Data entries:

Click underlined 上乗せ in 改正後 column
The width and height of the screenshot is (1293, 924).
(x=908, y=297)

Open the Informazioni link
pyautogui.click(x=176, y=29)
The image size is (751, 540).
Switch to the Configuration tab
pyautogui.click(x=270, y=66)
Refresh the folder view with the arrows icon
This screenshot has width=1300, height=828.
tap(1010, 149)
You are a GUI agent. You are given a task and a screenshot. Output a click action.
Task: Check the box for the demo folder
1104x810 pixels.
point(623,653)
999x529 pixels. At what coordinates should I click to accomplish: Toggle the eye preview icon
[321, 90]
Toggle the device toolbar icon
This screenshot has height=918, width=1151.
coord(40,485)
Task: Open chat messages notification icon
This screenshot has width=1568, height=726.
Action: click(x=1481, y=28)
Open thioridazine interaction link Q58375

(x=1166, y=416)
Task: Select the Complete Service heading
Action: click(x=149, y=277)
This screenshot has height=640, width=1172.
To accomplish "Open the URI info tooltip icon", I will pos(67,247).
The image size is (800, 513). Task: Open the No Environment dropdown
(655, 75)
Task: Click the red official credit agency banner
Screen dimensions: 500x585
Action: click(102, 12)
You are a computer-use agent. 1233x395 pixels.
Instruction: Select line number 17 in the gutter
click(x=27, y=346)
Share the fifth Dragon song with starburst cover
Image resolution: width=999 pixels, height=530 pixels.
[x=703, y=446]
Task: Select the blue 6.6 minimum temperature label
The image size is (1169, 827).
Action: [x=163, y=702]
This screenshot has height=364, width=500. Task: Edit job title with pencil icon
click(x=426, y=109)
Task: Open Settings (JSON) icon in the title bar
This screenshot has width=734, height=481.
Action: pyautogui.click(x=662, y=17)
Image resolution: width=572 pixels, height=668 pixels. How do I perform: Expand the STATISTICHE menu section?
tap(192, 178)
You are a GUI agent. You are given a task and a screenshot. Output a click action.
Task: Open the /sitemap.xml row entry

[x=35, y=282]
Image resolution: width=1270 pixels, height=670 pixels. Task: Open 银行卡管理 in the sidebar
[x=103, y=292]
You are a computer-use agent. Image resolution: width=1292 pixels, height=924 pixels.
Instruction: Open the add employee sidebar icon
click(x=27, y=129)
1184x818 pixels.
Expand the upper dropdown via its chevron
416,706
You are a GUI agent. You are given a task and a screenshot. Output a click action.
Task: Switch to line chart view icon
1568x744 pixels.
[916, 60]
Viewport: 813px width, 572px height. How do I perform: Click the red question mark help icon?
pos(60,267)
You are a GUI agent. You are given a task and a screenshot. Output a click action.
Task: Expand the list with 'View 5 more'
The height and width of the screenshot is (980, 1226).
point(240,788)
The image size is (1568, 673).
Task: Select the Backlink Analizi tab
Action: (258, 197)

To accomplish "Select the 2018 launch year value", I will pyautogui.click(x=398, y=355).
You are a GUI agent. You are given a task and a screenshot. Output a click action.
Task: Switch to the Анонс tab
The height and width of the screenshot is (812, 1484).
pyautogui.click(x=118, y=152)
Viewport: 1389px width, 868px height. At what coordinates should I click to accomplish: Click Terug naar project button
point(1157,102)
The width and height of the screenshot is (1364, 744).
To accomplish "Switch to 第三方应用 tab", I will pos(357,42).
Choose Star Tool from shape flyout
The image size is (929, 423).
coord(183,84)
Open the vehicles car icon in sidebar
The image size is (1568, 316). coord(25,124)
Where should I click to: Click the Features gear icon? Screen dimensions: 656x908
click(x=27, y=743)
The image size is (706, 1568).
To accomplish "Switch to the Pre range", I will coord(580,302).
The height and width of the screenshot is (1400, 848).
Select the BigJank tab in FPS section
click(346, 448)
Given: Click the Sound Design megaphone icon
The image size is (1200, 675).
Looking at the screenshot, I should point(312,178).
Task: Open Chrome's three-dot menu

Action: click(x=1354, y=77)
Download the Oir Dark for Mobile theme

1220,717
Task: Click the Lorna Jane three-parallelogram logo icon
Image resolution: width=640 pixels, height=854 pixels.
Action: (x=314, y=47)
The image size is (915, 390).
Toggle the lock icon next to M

WHAT IS EXPECTED: Every entry above should be written out again, precisely.

WRITTEN RESPONSE:
Click underlined 上乗せ in 改正後 column
The width and height of the screenshot is (1293, 924).
(x=908, y=297)

Open the Informazioni link
pyautogui.click(x=176, y=29)
The image size is (751, 540).
Switch to the Configuration tab
pyautogui.click(x=270, y=66)
Refresh the folder view with the arrows icon
This screenshot has width=1300, height=828.
tap(1010, 149)
You are a GUI agent. You are given a task and a screenshot. Output a click action.
Task: Check the box for the demo folder
1104x810 pixels.
point(623,653)
999x529 pixels. At what coordinates should I click to accomplish: Toggle the eye preview icon
[321, 90]
Toggle the device toolbar icon
This screenshot has height=918, width=1151.
coord(40,485)
Task: Open chat messages notification icon
This screenshot has width=1568, height=726.
Action: click(x=1481, y=28)
Open thioridazine interaction link Q58375

(x=1166, y=416)
Task: Select the Complete Service heading
Action: click(x=149, y=277)
This screenshot has height=640, width=1172.
To accomplish "Open the URI info tooltip icon", I will pos(67,247).
The image size is (800, 513). Task: Open the No Environment dropdown
(655, 75)
Task: Click the red official credit agency banner
Screen dimensions: 500x585
Action: click(102, 12)
You are a computer-use agent. 1233x395 pixels.
Instruction: Select line number 17 in the gutter
click(x=27, y=346)
Share the fifth Dragon song with starburst cover
Image resolution: width=999 pixels, height=530 pixels.
[x=703, y=446]
Task: Select the blue 6.6 minimum temperature label
The image size is (1169, 827).
Action: [x=163, y=702]
This screenshot has height=364, width=500. Task: Edit job title with pencil icon
click(x=426, y=109)
Task: Open Settings (JSON) icon in the title bar
This screenshot has width=734, height=481.
Action: pyautogui.click(x=662, y=17)
Image resolution: width=572 pixels, height=668 pixels. How do I perform: Expand the STATISTICHE menu section?
tap(192, 178)
You are a GUI agent. You are given a task and a screenshot. Output a click action.
Task: Open the /sitemap.xml row entry

[x=35, y=282]
Image resolution: width=1270 pixels, height=670 pixels. Task: Open 银行卡管理 in the sidebar
[x=103, y=292]
You are a computer-use agent. Image resolution: width=1292 pixels, height=924 pixels.
Instruction: Open the add employee sidebar icon
click(x=27, y=129)
1184x818 pixels.
Expand the upper dropdown via its chevron
416,706
You are a GUI agent. You are given a task and a screenshot. Output a click action.
Task: Switch to line chart view icon
1568x744 pixels.
[916, 60]
Viewport: 813px width, 572px height. How do I perform: Click the red question mark help icon?
pos(60,267)
You are a GUI agent. You are given a task and a screenshot. Output a click action.
Task: Expand the list with 'View 5 more'
The height and width of the screenshot is (980, 1226).
point(240,788)
The image size is (1568, 673).
Task: Select the Backlink Analizi tab
Action: (258, 197)

To accomplish "Select the 2018 launch year value", I will pyautogui.click(x=398, y=355).
You are a GUI agent. You are given a task and a screenshot. Output a click action.
Task: Switch to the Анонс tab
The height and width of the screenshot is (812, 1484).
pyautogui.click(x=118, y=152)
Viewport: 1389px width, 868px height. At what coordinates should I click to accomplish: Click Terug naar project button
point(1157,102)
The width and height of the screenshot is (1364, 744).
To accomplish "Switch to 第三方应用 tab", I will pos(357,42).
Choose Star Tool from shape flyout
The image size is (929, 423).
coord(183,84)
Open the vehicles car icon in sidebar
The image size is (1568, 316). coord(25,124)
Where should I click to: Click the Features gear icon? Screen dimensions: 656x908
click(x=27, y=743)
The image size is (706, 1568).
To accomplish "Switch to the Pre range", I will coord(580,302).
The height and width of the screenshot is (1400, 848).
Select the BigJank tab in FPS section
click(346, 448)
Given: Click the Sound Design megaphone icon
The image size is (1200, 675).
Looking at the screenshot, I should point(312,178).
Task: Open Chrome's three-dot menu

Action: click(x=1354, y=77)
Download the Oir Dark for Mobile theme

1220,717
Task: Click the Lorna Jane three-parallelogram logo icon
Image resolution: width=640 pixels, height=854 pixels.
Action: (x=314, y=47)
The image size is (915, 390).
Toggle the lock icon next to M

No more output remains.